Further to recent comments regarding Laurie Penny and her struggles with reality, let’s turn to the New Statesman, where, thanks to Laurie, “pop culture and radical politics” are given a “feminist twist.”
This latest trend shows that female sexual shame remains big business.
Which heinous trend would this be? Why, vajazzling, of course:
The burgeoning celebrity craze for shaving, denuding and perfuming one’s intimate area before applying gemstones in a variety of approved girly patterns. The end result resembles a raw chicken breast covered in glitter.

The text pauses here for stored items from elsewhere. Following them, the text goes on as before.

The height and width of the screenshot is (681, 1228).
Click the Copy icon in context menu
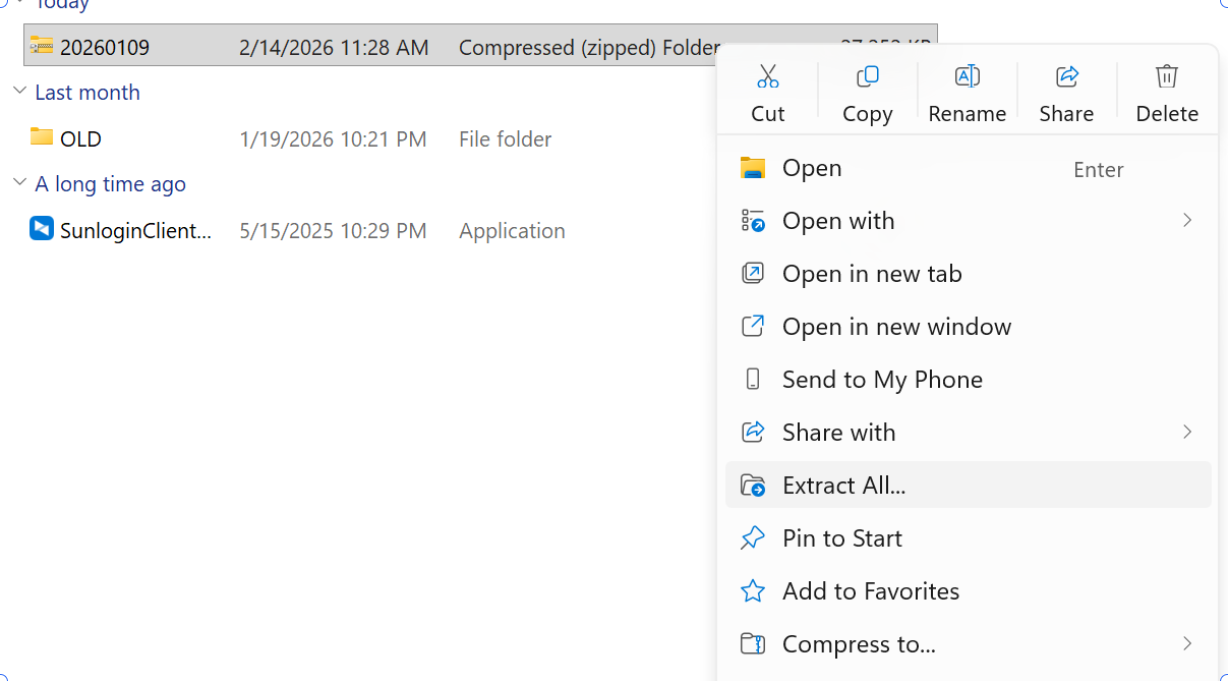pos(867,77)
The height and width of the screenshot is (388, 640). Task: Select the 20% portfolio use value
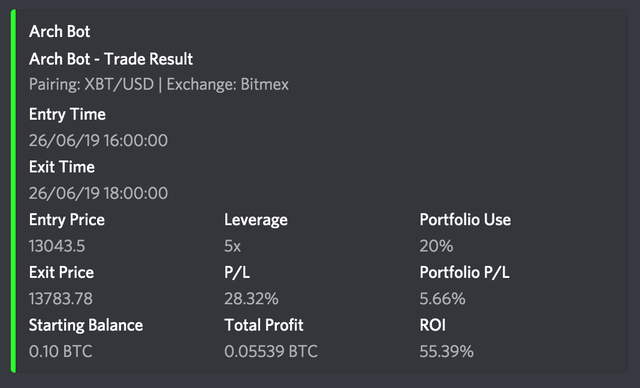click(436, 246)
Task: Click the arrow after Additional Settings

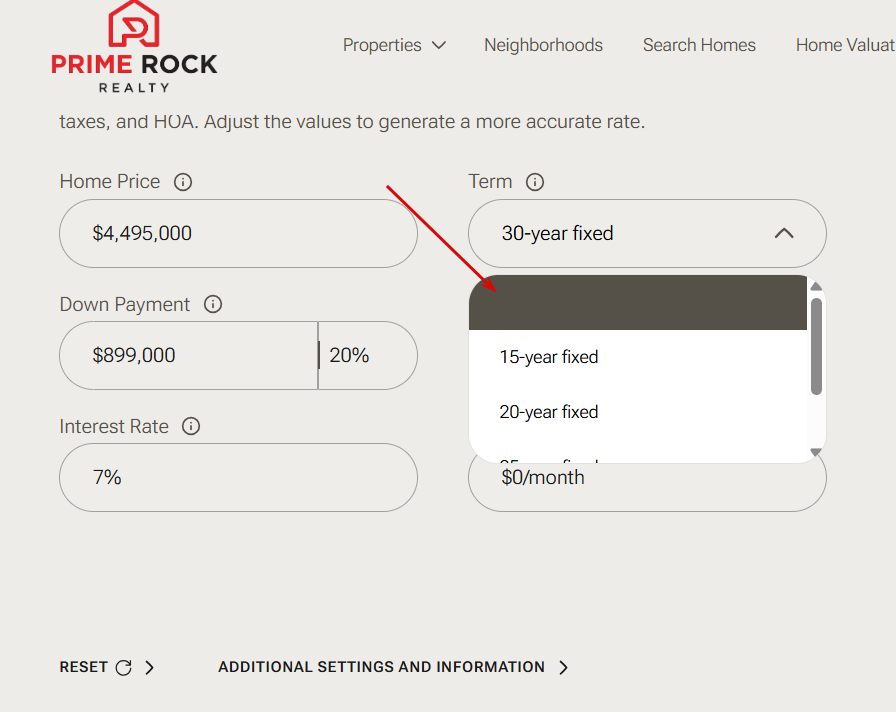Action: [563, 667]
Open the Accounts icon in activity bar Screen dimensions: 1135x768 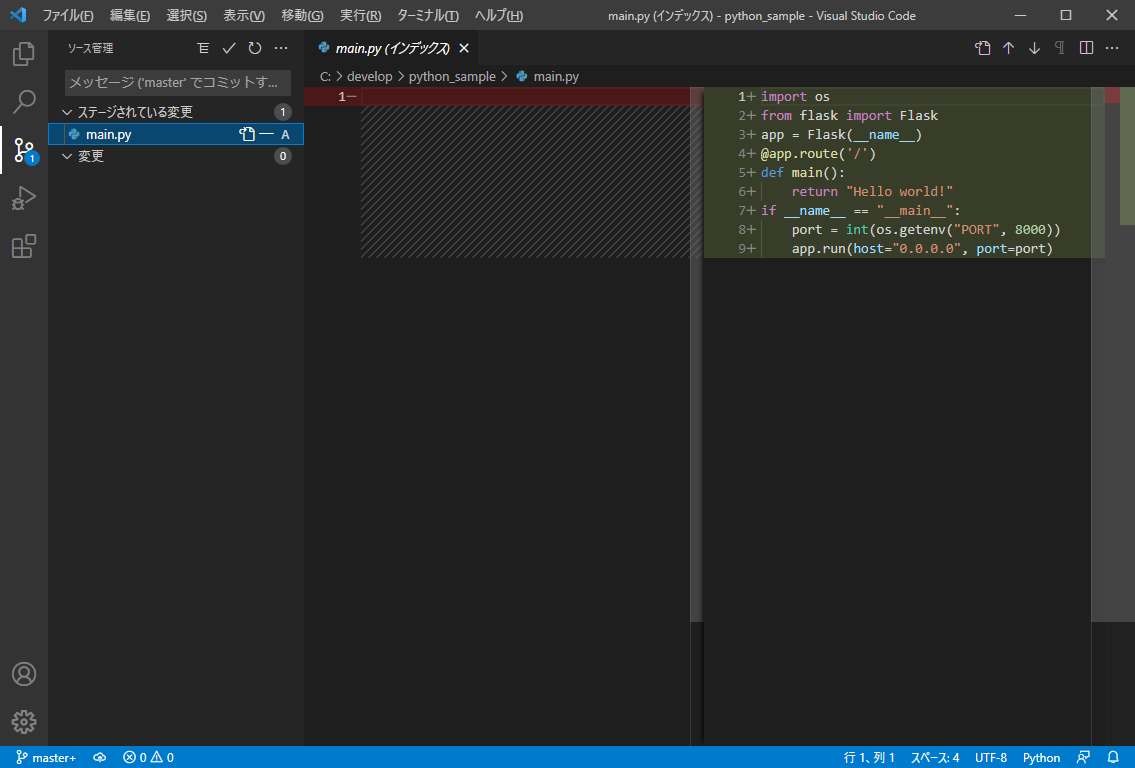(x=24, y=674)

It’s not for everyone, then.
As the name implies, this one is just for the girls – nobody, so far, has suggested that men’s sexual equipment is unacceptable if it doesn’t taste like cake and sparkle like a disco ball.
Ah. I fear some presumptuous rote feminism may be lurking in the bushes. As it were. But wait a minute. Who’s suggesting that an unadorned ladygarden is now “unacceptable”? Are husbands and boyfriends nationwide lecturing on the woes of unglittered panty parts? Do the manufacturers of vajazzling kits put ominous hints of inadequacy on their packaging? (Incidentally, any male readers in search of a sequinned sack or other “dickoration” will find suitable products online, and New York’s Completely Bare Spa does, I’m told, oblige.)
Surely it can’t catch on. Surely, no matter how ludicrous, painful and expensive consumer culture’s intervention in our sex lives becomes, nobody is disgusted enough by their own normal genitals that they would rather look like they’ve just been prepped for surgery by Dr Bling. Or are they?
I hate to be a nuisance, but I do have more questions. How, exactly, does “consumer culture” – i.e., a faintly silly fashion product – intervene in “our” sex lives? Aren’t vajazzling kits bought by women voluntarily – for amusement possibly? Are women everywhere, or anywhere, being coerced into vajazzling – and if so, by whom? And why should we assume – apparently based on nothing – that the obvious motives are insecurity and self-disgust?
Suddenly, my teenage friends are popping off to get vajazzled.
Thank goodness for Laurie’s friends, to whom she turns, conveniently, whenever evidence is needed. No doubt they too are mere playthings of the all-powerful vajazzling conglomerates.